…By Babatunde Lucas for TDPel Media.
The World Bank has revealed a distressing statistic, stating that approximately four million individuals in Nigeria fell into poverty between January and May 2023.
The bank attributes this development to the surge in inflation rates in the country, which it considers to be among the highest globally.
The rising number of impoverished Nigerians compounds the existing poverty situation in the country.
Escalating Poverty Figures:
Based on World Bank data, at the start of this year, 89.8 million Nigerians were classified as poor.
However, with an additional four million individuals slipping into poverty during the period from January to May, the total has now surged to 93.8 million.
Should the government fail to compensate vulnerable citizens for the removal of fuel subsidies, the World Bank’s Nigeria Development Update report projects that the number of poor Nigerians could further rise to 100.9 million.
This projection underlines the urgent need for measures to support the most vulnerable members of society.
Causes and Impact of Inflation:
The National Bureau of Statistics (NBS) recently announced that inflation in Nigeria soared to 22.41% in May, marking the highest level witnessed in approximately 19 years.
Additionally, the NBS’s National Multidimensional Poverty Index report disclosed that 133 million Nigerians are experiencing multidimensional poverty.
Insufficient access to healthcare, education, living standards, employment, and security contributes to poverty, affecting 63% of Nigerians.
The World Bank’s Perspective:
The World Bank concurs that inflation has reached a 17-year peak and is influenced by several factors, including the Central Bank of Nigeria’s funding of budget deficits, multiple exchange rates, devaluation, and trade restrictions.
The bank’s report emphasizes the urgency of reform efforts to address Nigeria’s fiscal imbalance and curb inflation.
It highlights that high inflation levels have persisted for many years due to structural factors, but the situation escalated in 2022, with consumer prices increasing at their fastest pace in 17 years.
By May 2023, the consumer price index had surged to 22.4% year-on-year, further exacerbating the situation.
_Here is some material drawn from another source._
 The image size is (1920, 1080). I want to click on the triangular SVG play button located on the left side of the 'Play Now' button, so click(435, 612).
Ineffective measures to control rising inflation, such as raising the monetary policy rate, have resulted in loose monetary policy throughout the first half of the year.
Consequently, the loss of purchasing power has pushed an estimated four million Nigerians into poverty between January and May 2023.
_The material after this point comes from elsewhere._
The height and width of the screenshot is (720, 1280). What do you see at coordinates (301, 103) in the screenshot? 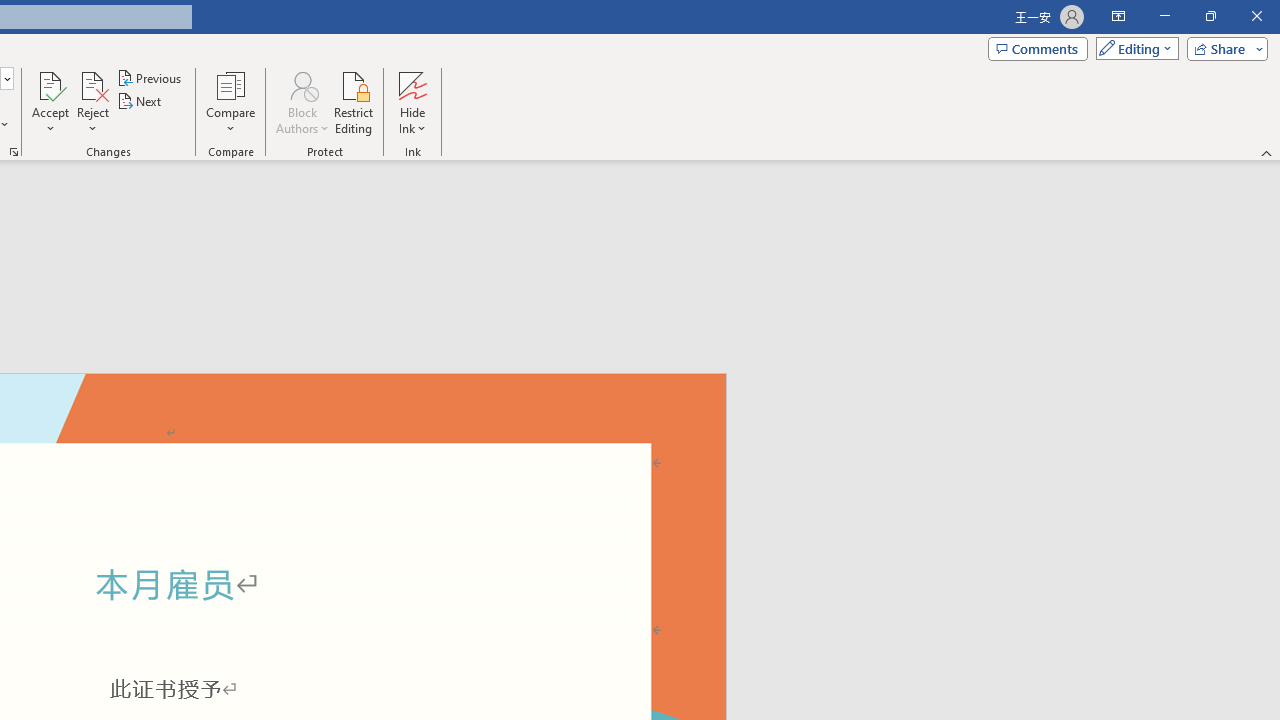
I see `'Block Authors'` at bounding box center [301, 103].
Rural-Urban Disparities and Fuel Subsidy Removal:
The World Bank’s report indicates that more people have fallen into poverty due to declining purchasing power, potentially resulting in a total of 137 million poor individuals in Nigeria this year.
The report highlights that poverty has increased by approximately 4% in rural areas and 11% in urban settings.
The removal of fuel subsidies poses a significant risk, with around 7.1 million people at the brink of poverty unless the government provides compensation.
The abrupt removal of subsidies has led to a nearly tripled increase in petrol prices, adversely affecting poor and economically insecure households that directly or indirectly rely on petrol.
The report emphasizes that without compensation, an additional 7.1 million individuals will be driven into poverty, leading to detrimental consequences such as reduced access to education, healthcare, and nutrition.
Call for Comprehensive Reforms:
While acknowledging President Tinubu’s decisive action in removing the fuel subsidy, the World Bank urges Nigeria to capitalize on this momentum and implement ambitious and comprehensive reforms to enhance long-term growth prospects.
The report emphasizes the need for compensatory measures to shield Nigerian households from the adverse effects of subsidy removal.
Failure to address these issues may perpetuate poverty and limit opportunities for sustainable development in the country.
The World Bank’s disclosure of millions falling into poverty in Nigeria due to escalating inflation rates is a cause for concern.
The figures highlight the urgent need for the Nigerian government to implement comprehensive reforms and provide compensatory measures to protect vulnerable citizens.
Addressing the structural factors contributing to inflation and poverty is crucial for the country’s long-term growth and development.